Sometimes a country's citizenship is very valuable (like the US has a citizenship like this, but it isn't the most valued-in-practice citizenship from the "cost to become citizen" estimates I can find) and other country's citizenship is net negative, with people trying to escape. Sometimes a lot of people want to escape all at the same time. Also, maybe certain election results will cause some large faction of citizens to want to exert their right to revolution, and break away? (Or maybe there is no moral right to revolution? Or maybe whether there is a right to revolution is culture dependent?) And so maybe it is a positive feature of an election if "None Of The Above For A Single Polity / Break The Polity In Two With These TWO Leaders" is a possible outcome? Or not? How would we know?
According to The CAP Theorem, if you refuse to allow Forking then you MUST choose between Availability and Consistency in your system design... but when is Forking really bad and when is Forking actually maybe kinda good?

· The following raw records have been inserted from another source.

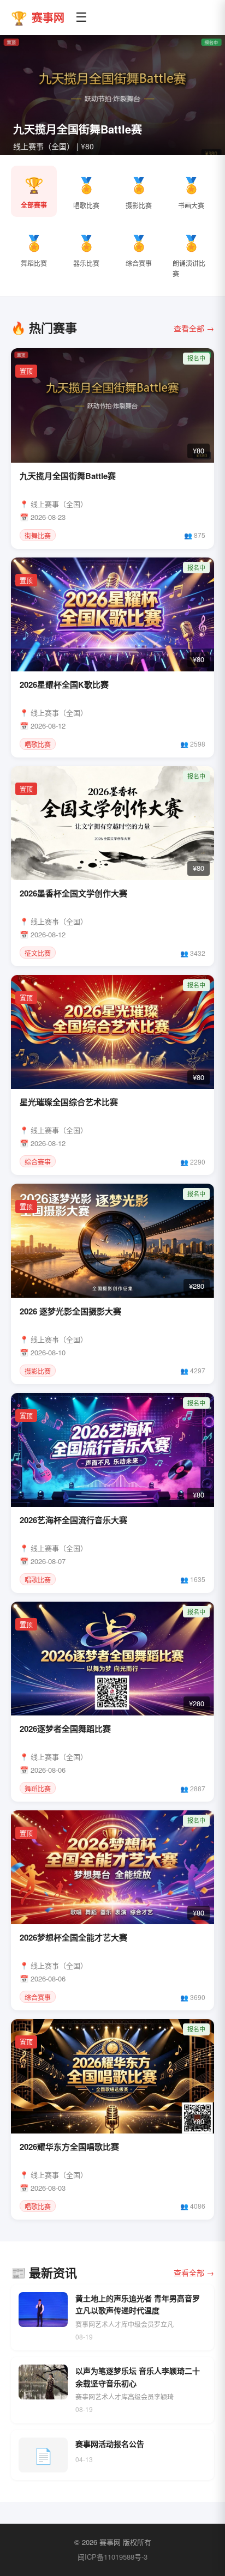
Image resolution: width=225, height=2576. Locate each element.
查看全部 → (194, 328)
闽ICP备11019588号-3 (112, 2556)
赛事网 (37, 17)
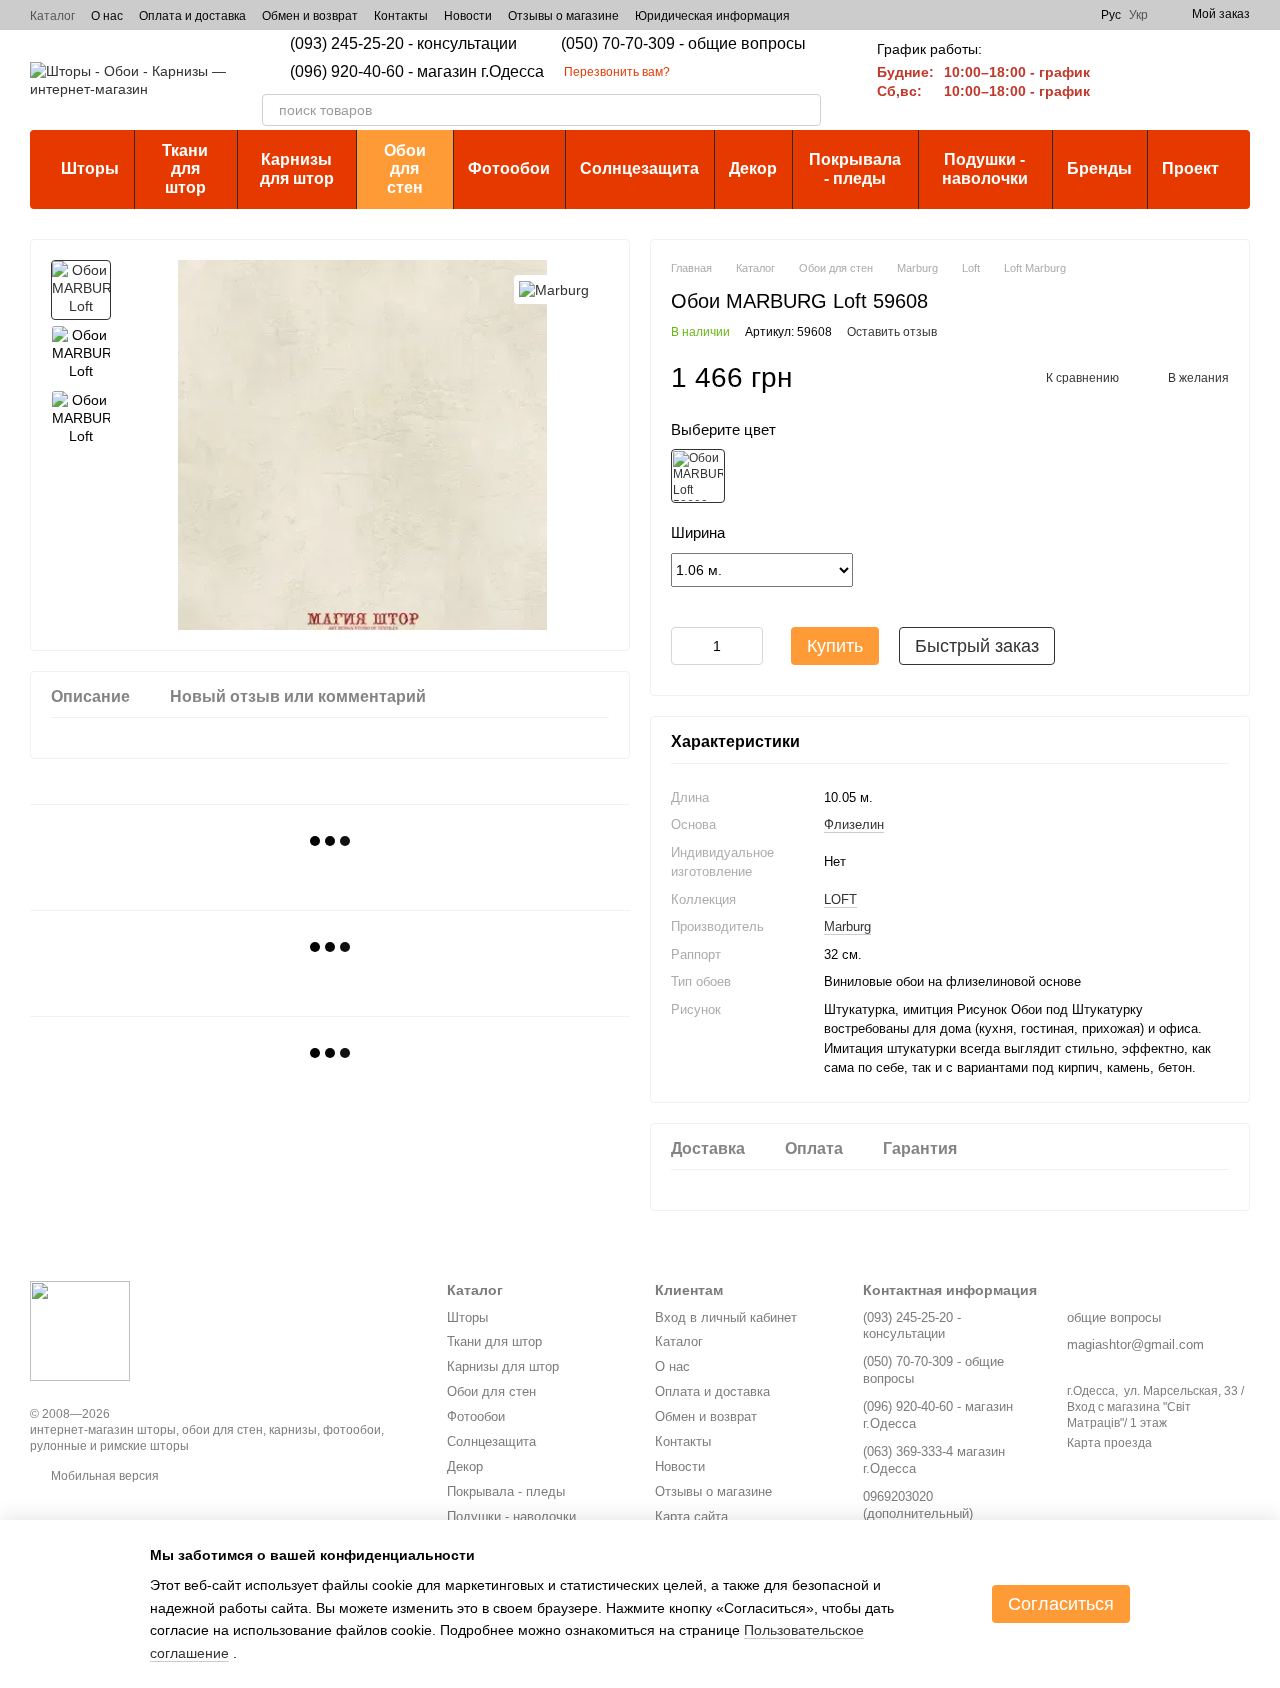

Something I notice: there is very very little attention paid to the "polity merge operation" where two polities might be separate, and both hold elections, and then end up merged at the end, and it somehow goes very smoothly and nicely, because they were, in some sense, already "running the same civic operating system" and that civic operating system is able to fork and merge by design. Maybe if all the US states were running civic operating systems that support this behavior somehow, then maybe the state boundaries wouldn't be fucked beyond belief and very very very far from the naturally good places for them to be?
Maybe there are systematic insanities latent in human nature, and the median leader preferred by almost everyone in head-to-head pairwise comparisons would turn out to be someone who is "objectively" very evil, and wants to do something like commit genocide on 15% of the population (or whatever... if you are personally in favor of genocide then imagine I said some other "clear moral evil" that you would see as a violation of Natural Law (or whatever standard you use for deciding if something is ethical or unethical based on a coherent conscience that is distinct from "whatever the fuck you merely feel like you want right now"), but which might also be predictably something that a majority of people in some country would simply want).
If human's just really love to do evil a lot in practice (or certain humans in certain situations?) then their collectively most preferred outcome "in the middle" where it "seems common-sensically preferable to most of them" with the Condorcet Criterion might misfire, and reliably generate one evil leader after another.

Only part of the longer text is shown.